The news is filled with data points about the pandemic-related rise of streaming services in America. But what about other services – are Americans also streaming more music? More self-improvement services? As fitness brands like Fitbit and Nike launched free trials of their service offerings, did new subscribers flock? What about online learning or news options? And, importantly for these companies, do these new users plan to keep the services long term?

During March/April 2020, 35% of Americans accessed a free trial or activated a new subscription for a music, news, fitness or online learning service. New music subscriptions (to services like Spotify or Apple Music) were most common. 1-in-5 tried or subscribed to fitness, news or online learning services. Gen Z/Millennials are often the heaviest subscribers – and for fitness and online learning the subscriber base skews under 35. There is a directional trend towards starting with free trials over subscribing immediately. More affluent households (those making over $100K) are most likely to jump into a new paid subscription.

Do these new subscribers plan to stick around as the crisis abates? Music subscribers are the most likely to say that they plan to keep the subscription post-pandemic (72%).. Nearly two-thirds (64%) plan to keep their new fitness service subscription. Over half plan to keep news or online learning services.

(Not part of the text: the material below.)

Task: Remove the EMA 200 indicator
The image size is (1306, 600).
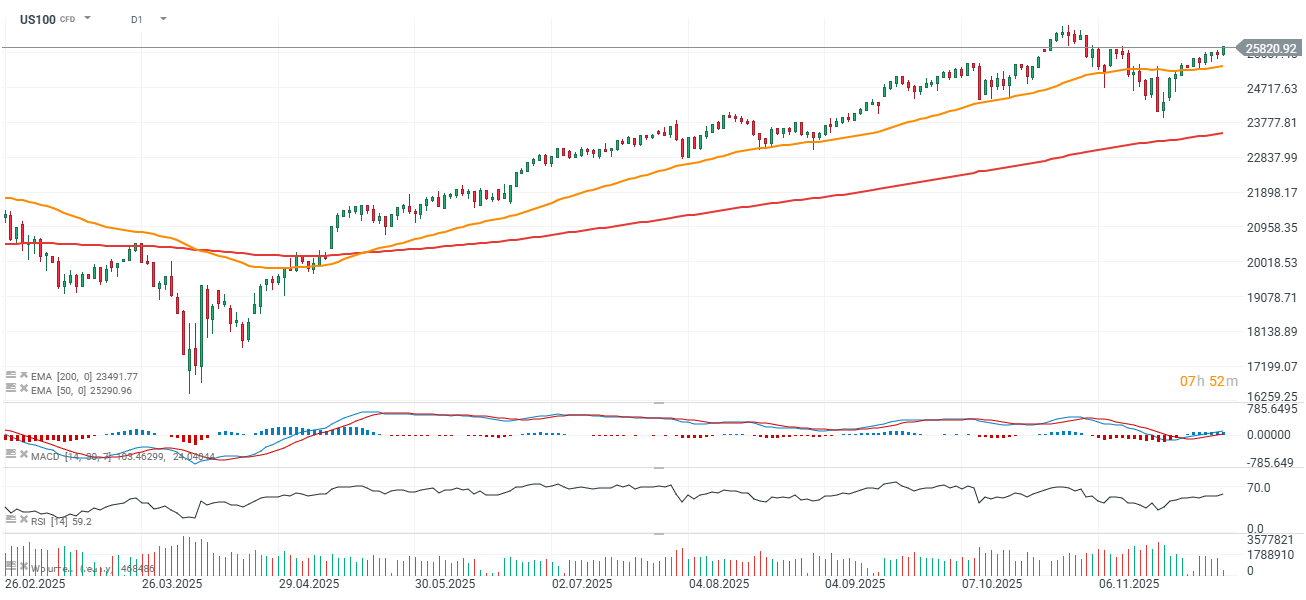Action: point(22,375)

However, some accessed the services solely as a stopgap. One-third of new online learning or news subscribers and one in five new fitness service subscribers say they do not plan to keep the service/access to content after the pandemic.

Takeaway:
The challenge for brands is two-fold – providing an experience that new subscribers expect and value to ensure you keep those who intend to stick around, while trying to delight and demonstrate benefits to those who are either on the fence or don’t plan to need/want the service in the future. Both of these jobs may be made more difficult by the increasing financial pressure many Americans are facing. As such, optimizing the user experience critical during this ‘trial’ period.